El Señor nos llama a caminar sobre las aguas inestables de nuestro ánimo con la mirada fija en Él. Seguros en la inseguridad. A aceptar con paz las pocas horas (o muchas) que nos tocan de Getsemaní. A veces todo se desdibuja y empezamos a no hacer pie. La realidad nos parece tan paradójica y la fe tan irracional, que solo podemos creer dando el “salto al vacío” de Kierkegaard. Menos es nada en esos momentos. Otras veces parece que fe y razón conviven en total armonía. Y otras se nos hincha el alma para alabar a nuestro Dios. Así somos, llenos de contradicciones y cambiantes. Inconstantes en casi todo. Pero no dramaticemos. Ni siquiera nuestra poca fe. Humildes y tranquilos, cuando solo podemos ofrecer al Señor una fe minúscula. Por mínima que sea, Él la multiplica. Y el hilillo de voz con el que decimos en las horas bajas y, crispados en lugar de confiados, “Sí, creo”, consuela más su corazón que horas enteras de encendida alabanza.

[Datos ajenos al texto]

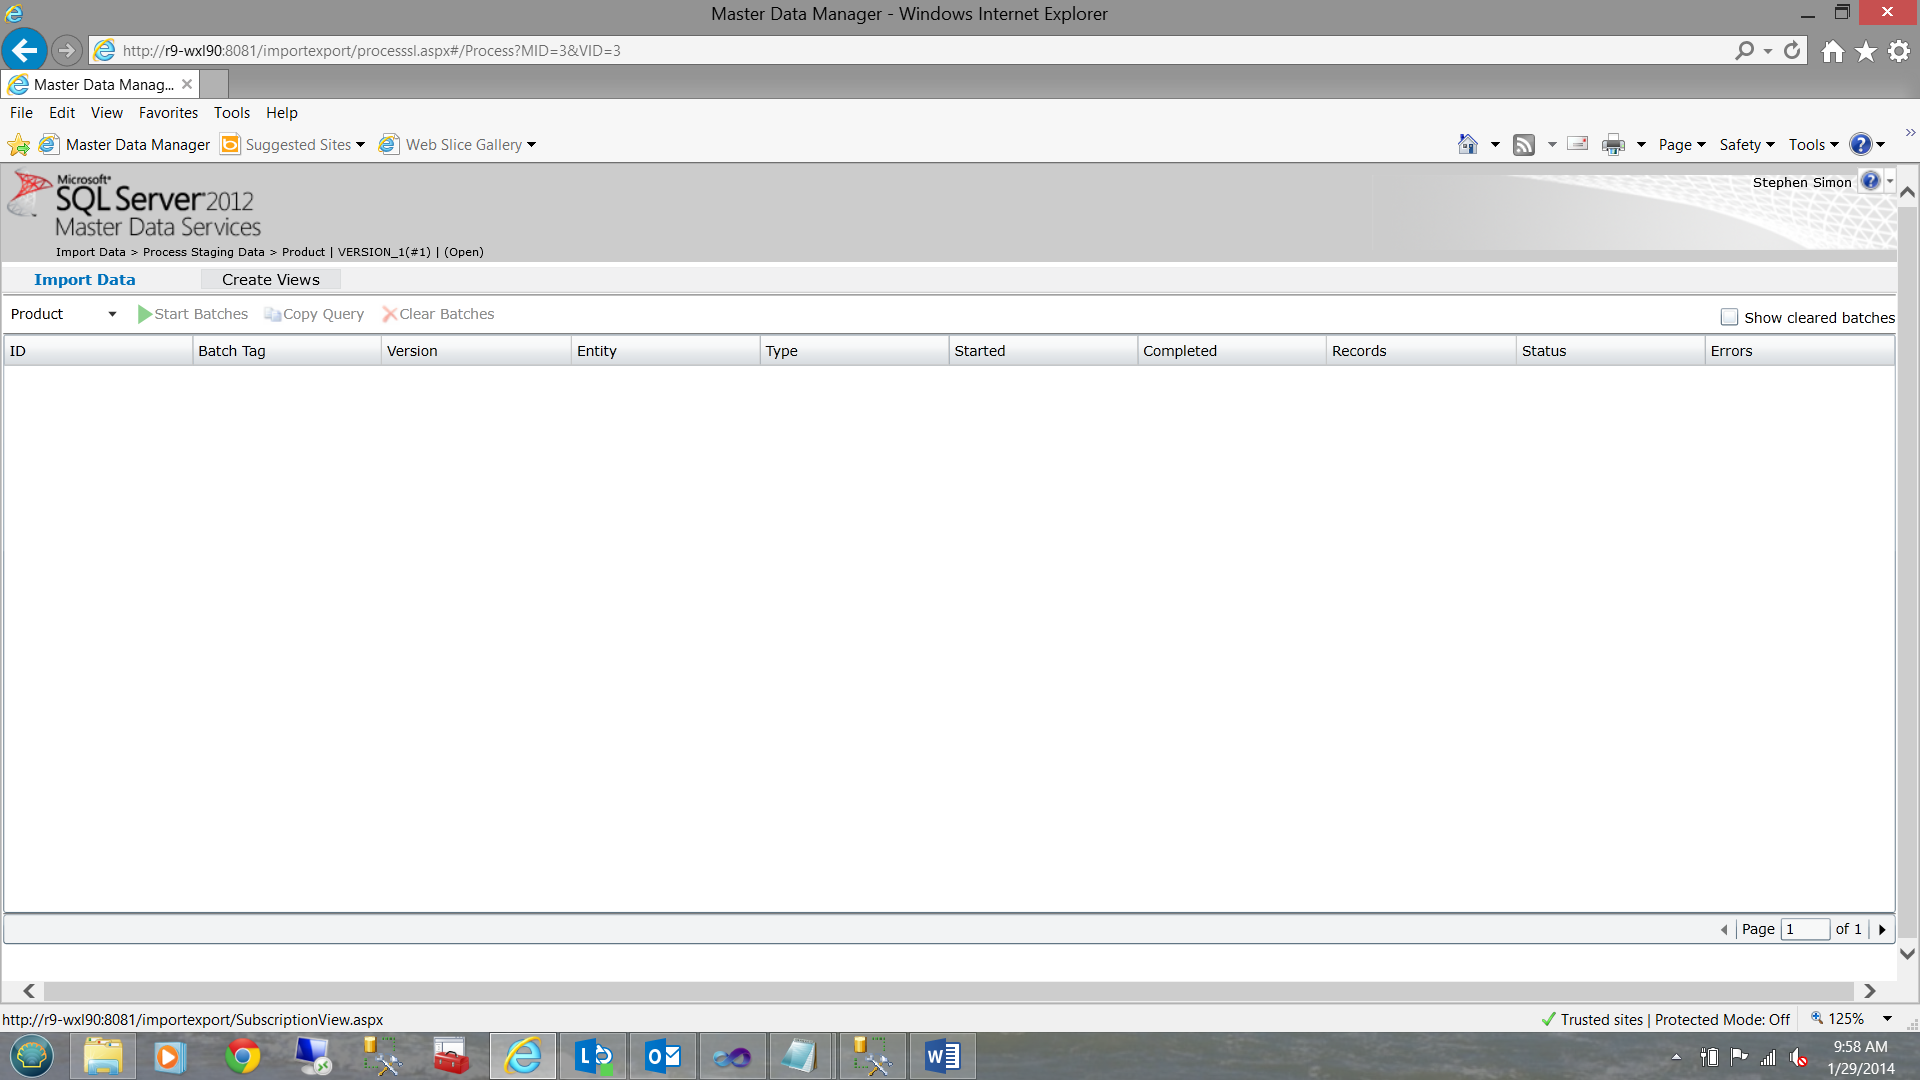Click the RSS feeds icon

[1523, 145]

Miremos nuestros “bajones” con ironía, quitándoles dramatismo, porque “la personalidad madura sabe que el fracaso, la tristeza y el dolor pertenecen esencialmente a la vida del hombre sobre la tierra” (Psicología abierta, Joan Baptista Torelló).

Y sobre todo presentemos al Señor nuestro aguijón, nuestra herida, nuestra debilidad, para que Él actúe, porque su fuerza se manifiesta en la debilidad. Porque esa herida es como una puerta por la que puede entrar Dios en el alma, mientras que el hombre autosuficiente está blindado a la acción del Espíritu. El impermeable de su yo imbatible hace que la gracia resbale. Mientras que quien se siente como tierra reseca sin agua, acoge y aprovecha hasta la última gota.

Termino con unas palabras de Marie de la Trinité: “Para ir a Dios hay que atravesar desiertos espirituales y entonces no se trata de decirle: 'Estoy sediento, la arena me quema los pies, no veo ningún oasis en el horizonte', sino de decir a Jesús: 'Pongo mis manos en tus manos, mi corazón en tu corazón, mis pasos sobre la huella de los tuyos y acepto todo'. Lo curioso es que en ese momento desaparece el peso intolerable que nos oprimía y nos invade un impulso nuevo y tranquilo que nos invita a seguir caminando.”